I just fixed the CI, made it public, and configured it so that it uploads to https://hs-nix-template.cachix.org/.

@codygman, you are right! Though it seems the vim direnv could use a bit of polish. I think we can have the script as a backup for users without direnv editor integrations. However, the development process is much nicer with editor direnv integration. If you use lorri you don't have to wait for nix-shell to boot, so restarting gets much faster. Though you still have to watch for when your new shell is built to know when to reload ghcide.

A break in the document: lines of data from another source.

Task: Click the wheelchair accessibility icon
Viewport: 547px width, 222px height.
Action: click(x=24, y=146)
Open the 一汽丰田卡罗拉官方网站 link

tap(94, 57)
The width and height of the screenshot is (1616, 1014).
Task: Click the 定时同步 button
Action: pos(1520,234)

@utdemir Thanks for setting that up!

Got another way we could setup ghcide to auto reload after lorri finishes a new build, see issue 371

At this point, I'd suggest adding haskell-language-server to the default packages

At this point, I'd suggest adding haskell-language-server to the default packages

That makes sense to me, I just did that on master branch! It simply adds haskell-language-server binary (for the correct compiler version), so it can be invoked inside nix-shell.

Two points:

  • I am not using a fancy editor, so I couldn't test the language server properly. It would be good if someone tests it and let me know if something else is necessary. (or send a PR). @shapr, could you?
  • I don't know how editors can be set up to use the binary inside nix-shell. Presumably they will run something like nix-shell --run 'haskell-language-server --lsp, or alternatively we can set up something like direnv as mentioned by @codygman above, or any of the workarounds @Skyfold found. It would be useful if users of common editors (emacs, vi-likes or vscode comes to my mind) document their configurations.

I had occasion to test this today, and haskell-language-server is immediately available, thanks!

I'm using direnv with emacs, in case it helps any.

I'm going to close this issue since haskell-language-server is now included and it seems to work.